* **Description of the task**: What are the lines from the one containing "The image size" through the last line of the records below? Return them exactly, leaving out pictures.

[Entries taken from a collection]
◇ ◇ ◇
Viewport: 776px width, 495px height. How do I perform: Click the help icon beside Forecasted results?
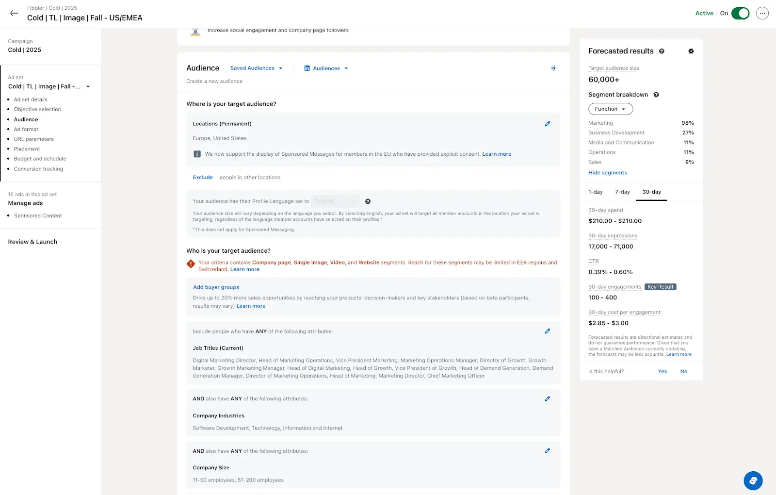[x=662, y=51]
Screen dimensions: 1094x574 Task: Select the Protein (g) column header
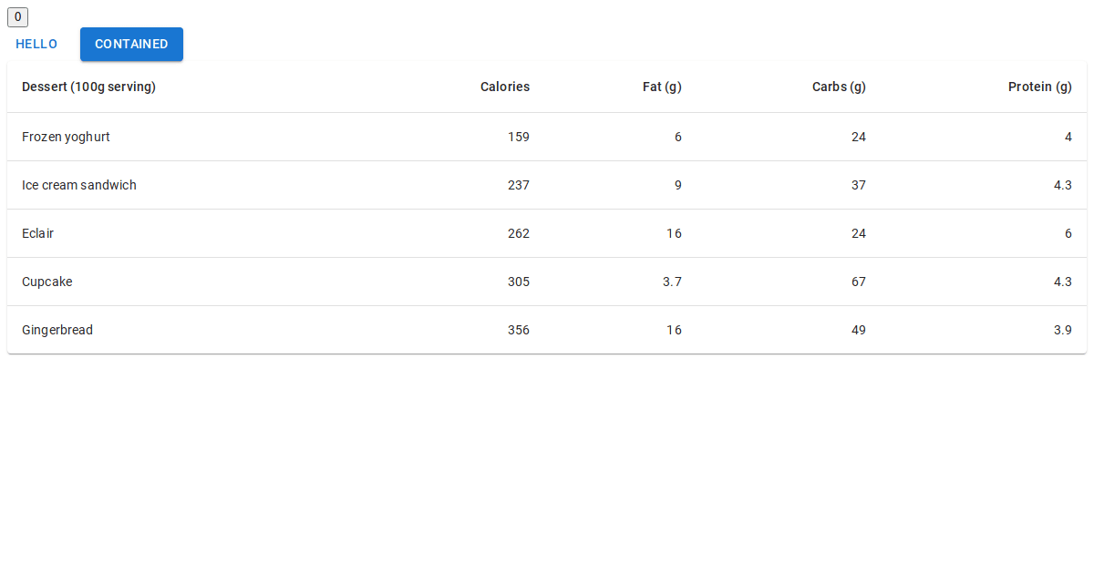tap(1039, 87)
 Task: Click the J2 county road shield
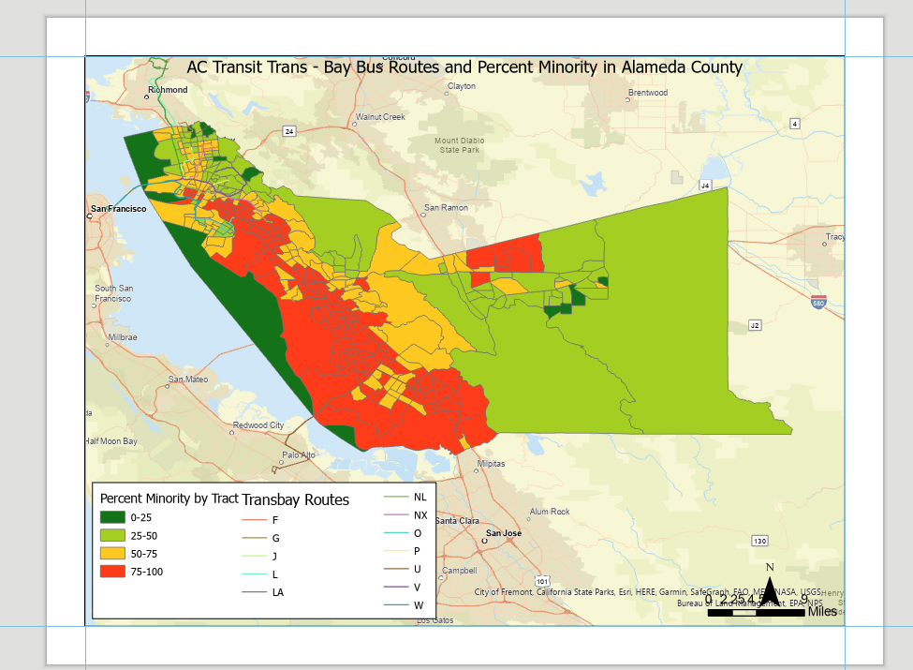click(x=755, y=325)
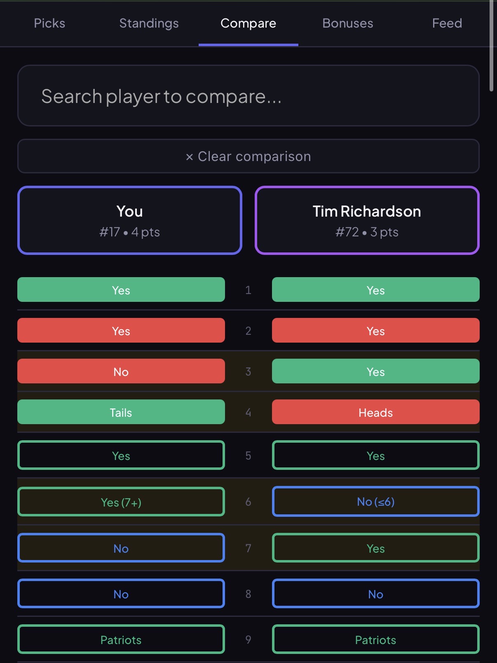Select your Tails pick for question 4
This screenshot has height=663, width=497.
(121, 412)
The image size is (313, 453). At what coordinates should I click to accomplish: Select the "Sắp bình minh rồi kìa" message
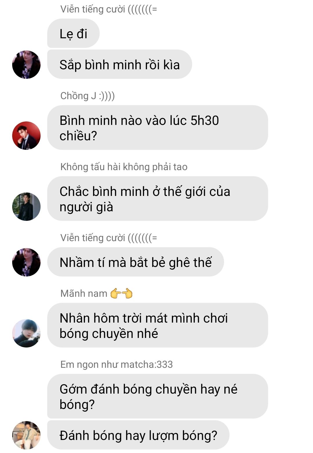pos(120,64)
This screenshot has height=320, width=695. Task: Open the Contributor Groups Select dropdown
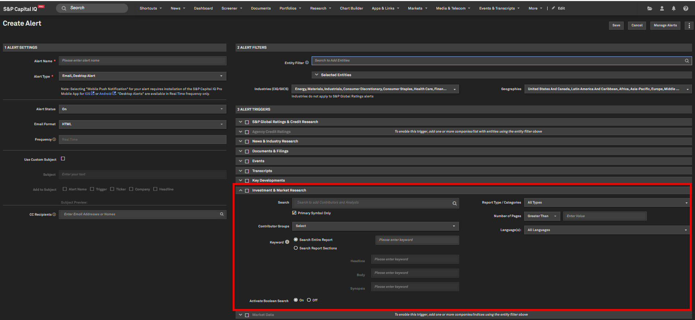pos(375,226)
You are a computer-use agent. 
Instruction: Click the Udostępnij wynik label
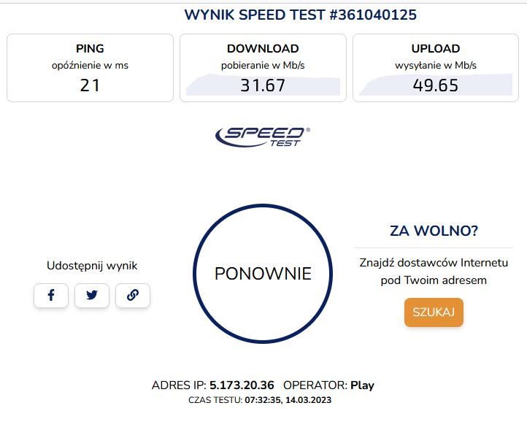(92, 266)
◇ ◇ ◇
* **Answer to this exercise**:
The image size is (313, 453). At what coordinates should I click to accomplish: Select the "Sắp bình minh rồi kìa" message
pos(120,64)
This screenshot has height=320, width=695. Task: Open the Contributor Groups Select dropdown
pos(375,226)
You are a computer-use agent. 
Instruction: Click the Udostępnij wynik label
(92, 266)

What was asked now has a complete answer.